Утверждение, что среди писателей трудно найти другого такого прирожденного психолога, верно, но недостаточно. Он умел видеть каждого занимавшего его человека и изнутри, и со стороны — это очень существенная часть его дарования. Другими словами, он умел видеть человека таким, каким его видели другие, а кроме того — таким, каким он видел себя сам. Он обладал и прозорливостью, и способностью к сопереживанию, которые сосуществовали в нем на редкость гармонично. Далее (и это, пожалуй, даже еще более редкий дар), он со всей непосредственностью видел человека не только в данном месте и в данную минуту, но также в прошлом и в будущем. Эта способность видеть в нескольких временных планах развилась, конечно, благодаря опыту и без него невозможна, и тем не менее самый богатый опыт отнюдь не гарантирует такой способности. У Троллопа она в скрытом состоянии появляется очень рано и проглядывает уже в первой его книге. Прирожденные психологи довольно редки — но не исключительно редки. Прирожденные психологи, обладающие прозорливостью в сочетании с провидением, исключительно редки.
За неимением более подходящего термина назовем это человеческое свойство Троллопа «апперцепцией». Много ли людей обладает таким свойством даже в ограниченных пределах, нам попросту неизвестно. У него же оно было развито гораздо сильнее обычного — возможно, как ни у кого другого. Читатели, совершенно лишенные этого свойства, вполне естественно, не видят в Троллопе ничего особенного. С тем же успехом можно было бы требовать, чтобы люди с черно-белым зрением распознали голубой цвет.
С другой стороны, люди, наделенные троллоповской апперцепцией в повышенной степени, встречаются где угодно — и часто, а может быть даже обычно, вне владений литературы и эстетики. Порой это священники по призванию, или врачи с незаурядным диагностическим даром, или политические деятели, обязанные своим успехом умению верно судить об окружающих людях (то же относится и к профессиональным военным), или же люди, отступившие перед жизнью и находящие утешение в роли искушенных зрителей. Возможно, она чаще присуща женщинам, чем мужчинам, и вряд ли так уж случайно, что женщины нередко понимают романы Троллопа с большей глубиной и легкостью, чем мужчины.

## [Приведенные записи]

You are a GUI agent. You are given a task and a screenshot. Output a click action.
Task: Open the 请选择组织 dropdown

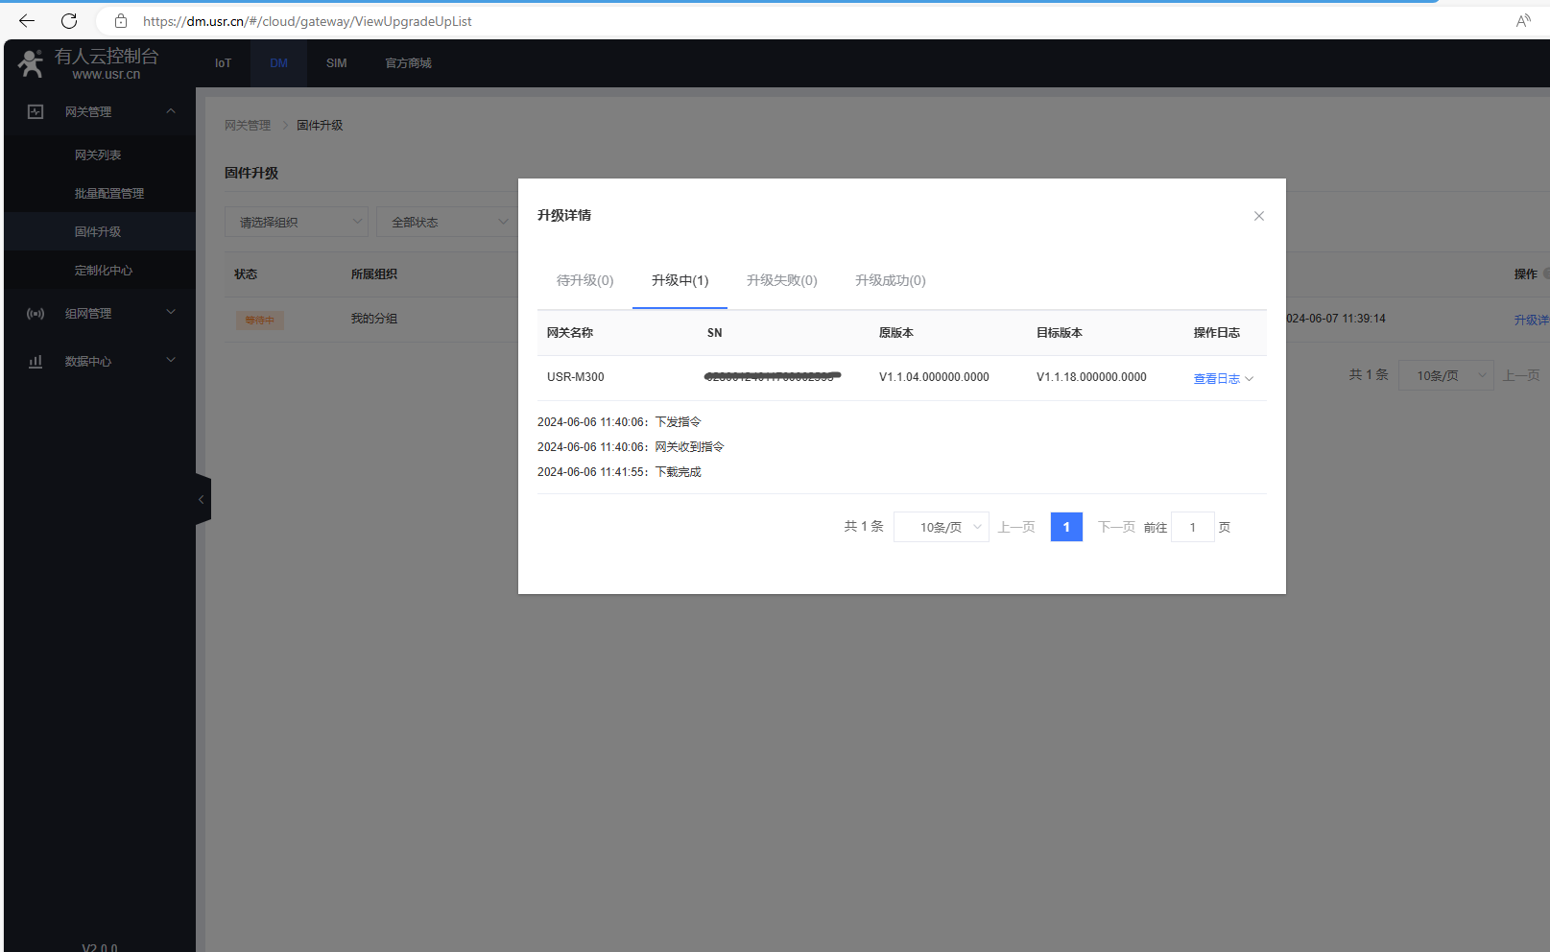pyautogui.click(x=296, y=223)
---
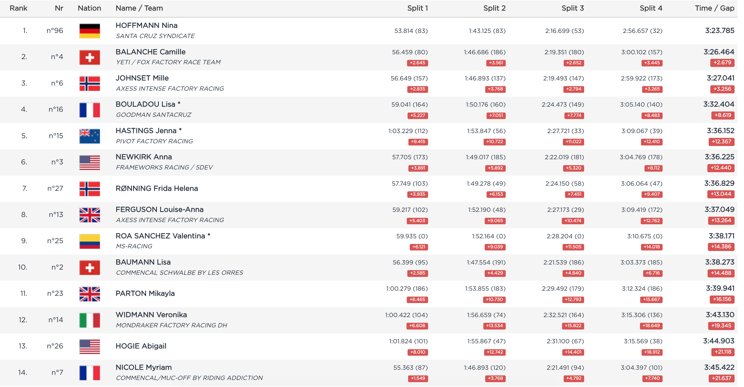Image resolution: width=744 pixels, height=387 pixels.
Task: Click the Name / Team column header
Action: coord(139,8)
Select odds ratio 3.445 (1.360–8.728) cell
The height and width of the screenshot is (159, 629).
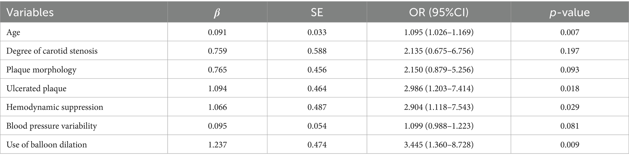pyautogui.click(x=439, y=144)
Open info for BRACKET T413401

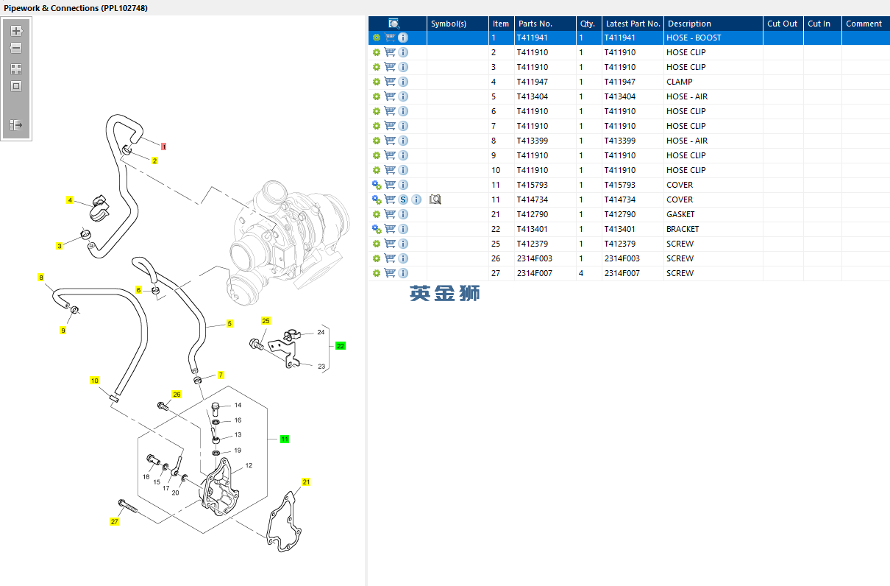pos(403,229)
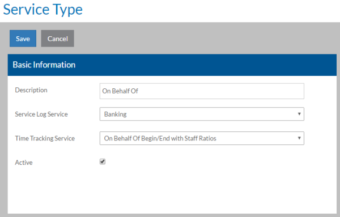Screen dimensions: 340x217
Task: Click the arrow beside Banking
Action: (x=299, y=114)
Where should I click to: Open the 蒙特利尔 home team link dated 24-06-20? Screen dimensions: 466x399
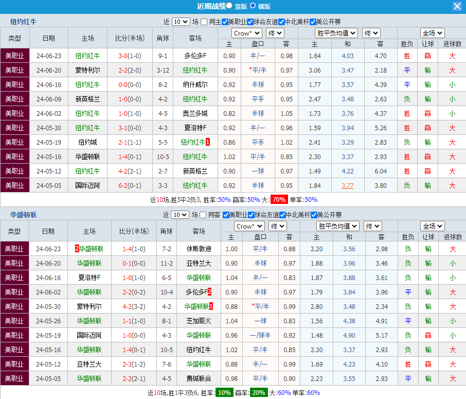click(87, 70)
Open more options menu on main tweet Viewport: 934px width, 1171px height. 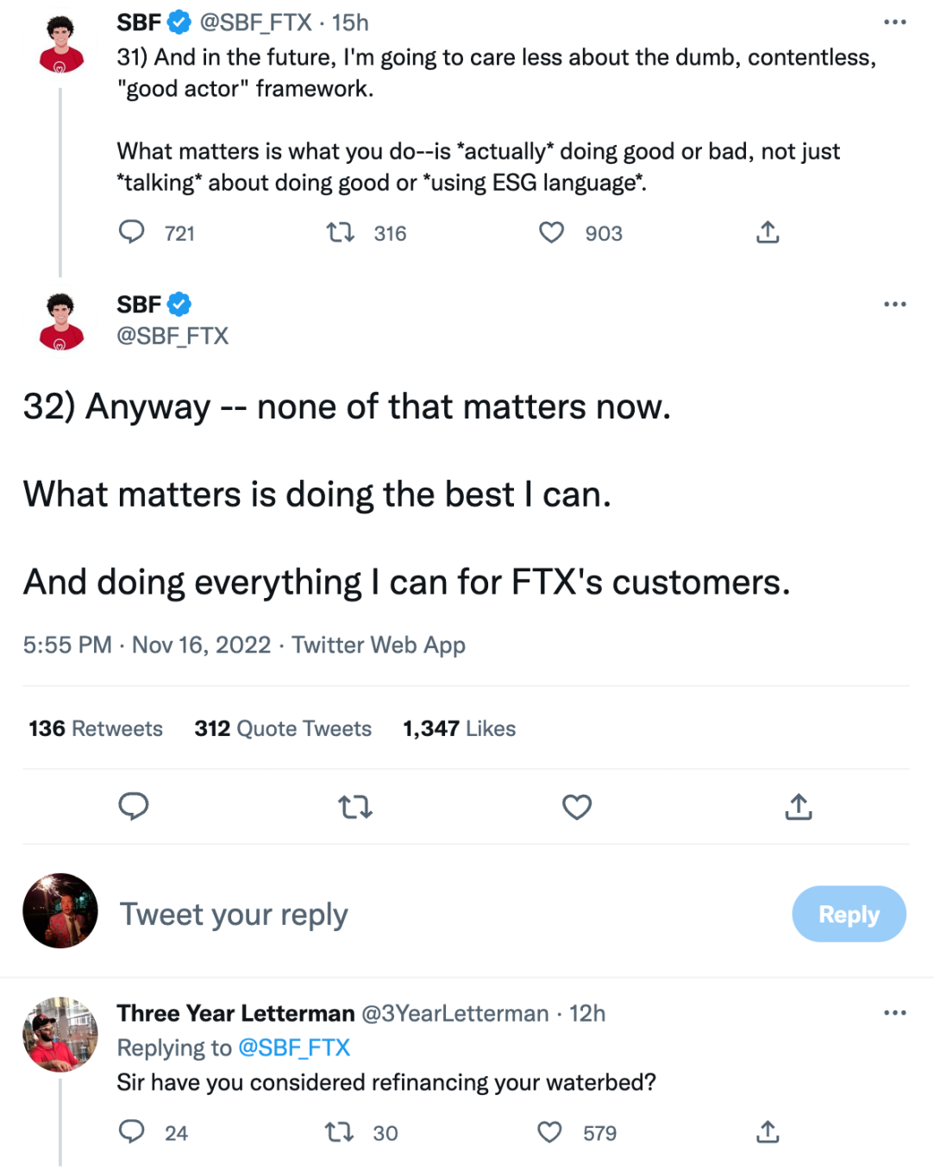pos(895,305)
==
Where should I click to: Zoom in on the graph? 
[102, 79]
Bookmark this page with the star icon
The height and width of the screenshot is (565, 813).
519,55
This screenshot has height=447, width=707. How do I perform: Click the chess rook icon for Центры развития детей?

## [Задание]
Каким словом в тексте о Троллопе названо его особое человеческое свойство? Отвечайте только по тексту.

## [Ответ]
«Апперцепция».